Typically, teams (perhaps between product and engineering) determine a set of core test cases based on feature sets or a specified set of requirements. Coverage is calculated against this determined list of test cases: if a test exists to cover the case, it counts towards the coverage metric. Once all determined test cases have automated tests, typically teams will say they have full coverage if they’re not audacious enough to say 100% coverage.

This metric, however, can be misleading. Has the team correctly identified all of the important use cases? Have they accounted for the many permutations of possible user flows through those use cases?

This brings a further question: how many user stories are actually realistic to cover? Which potential user stories should actually be covered? Certainly, one engineer can’t test every potential user story. Not only would doing so take an unrealistic amount of time and resources: much of that time would likely be spent testing scenarios which rarely happen in the real world. Trying to test more and more potential use cases leads to test bloat, in which engineer-hours and test runtime trend ever-upward while test stability and usefulness trend downward.

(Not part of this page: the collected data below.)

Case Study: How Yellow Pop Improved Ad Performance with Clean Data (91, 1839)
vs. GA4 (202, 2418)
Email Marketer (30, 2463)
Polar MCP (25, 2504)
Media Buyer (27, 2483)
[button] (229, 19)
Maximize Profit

Using this method, any subset of user stories chosen for testing is likely to suffer from an issue as old as computer science itself: garbage in, garbage out. If the user stories being tested aren’t realistic, then the test results you receive will ultimately be of little use to your team. You’ll miss testing important use cases, and critical bugs will make it into production.

A Better Way

Ideally, a team should know exactly which user stories are most representative of real user behavior, and test primarily those. When tests are written to reflect real user pathways, the “garbage” disappears—the tests are close simulations of what will be performed by real users. With no garbage in, we as testers save ourselves from producing garbage out that affects both our users’ experiences and our own revenue streams resultant from flawed testing practices. If every test is founded on reality, every result will be truly invaluable to the software team.

Fortunately, product analytics make discovering real user stories possible. With the right toolset, developers can track how users actually navigate a site, develop data-backed user stories accordingly, and then identify the most likely ways a real user would actually use a web application. Once the most likely user stories are identified, effective testing can correspondingly be built, providing testing efficiency and optimal coverage.

Ultimately this change—from determining test cases with a team in a room, to detecting test cases from what your users are doing on your application—will become an industry standard. The technology to enable this pivot is new to the scene compared to traditional testing customs, and will require many teams to alter their expectations and KPIs to allow their testing teams to win while making the shift.

We built ProdPerfect to plug product analytics directly into testing, making that transition easier and more immediately impactful. Whether or not you work with us to shepherd this transition towards a more data-driven testing suite, the seismic shift towards test case detection will be one that means a higher quality software product for your business and the industry as a whole.